### Document extract
The thickness of the silicon substrate 10 is 625 μm, and from the viewpoint that the processing speed for forming an ink supply port should be increased, it is preferable that the depth of the guide holes 25, which are the recessed portions that do not pass through the silicon substrate 10, be equal to or greater than 50% of the thickness of the silicon substrate 10. In this embodiment, the depth for the guide holes 25 is preferably within a range of 420 to 460 μm.

As described above, third harmonic generation light (THG: wavelength of 355 nm) emitted by a YAG laser has been employed for forming the guide holes 25. However, so long as silicon used for the silicon substrate 10 can be processed to make holes, the wavelength of the laser beam used for the processing is not limited to this wavelength. For example, second harmonic generation light (SHG: wavelength of 532 nm) emitted by a YAG laser may also be employed to form the guide holes 25, because as well as the THG light, the SHG light provides a high absorption rate relative to silicon. It should be noted, however, that the boring method used to form the guide holes 25 is not limited to the laser processing method.

After the formation of the guide holes 25 has been completed, a portion of the SiO₂ film (not illustrated) deposited on the reverse of the silicon substrate 10 and exposed at the opening 22 in the etching mask 21 is removed, and the Si face of the silicon substrate 10 is exposed where the orientation-dependent anisotropic wet etching is to be started. Thereafter, the silicon substrate 10, with the etching start face exposed, is immersed in the etchant, and the etching process for forming the ink supply port 14 illustrated in FIG. 2 is started.

### Brief 1
List every part in the substrate etching text that is named together with a reference number, giving each name with its number.
### Brief 2
State how many lines in the listing below contain the word "agent", and give only that number.

### Recorded data
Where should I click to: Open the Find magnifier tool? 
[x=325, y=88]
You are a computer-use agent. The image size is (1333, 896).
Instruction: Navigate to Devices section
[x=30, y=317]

### Written response 1
silicon substrate 10
guide holes 25
etching mask 21
opening 22
ink supply port 14

### Written response 2
1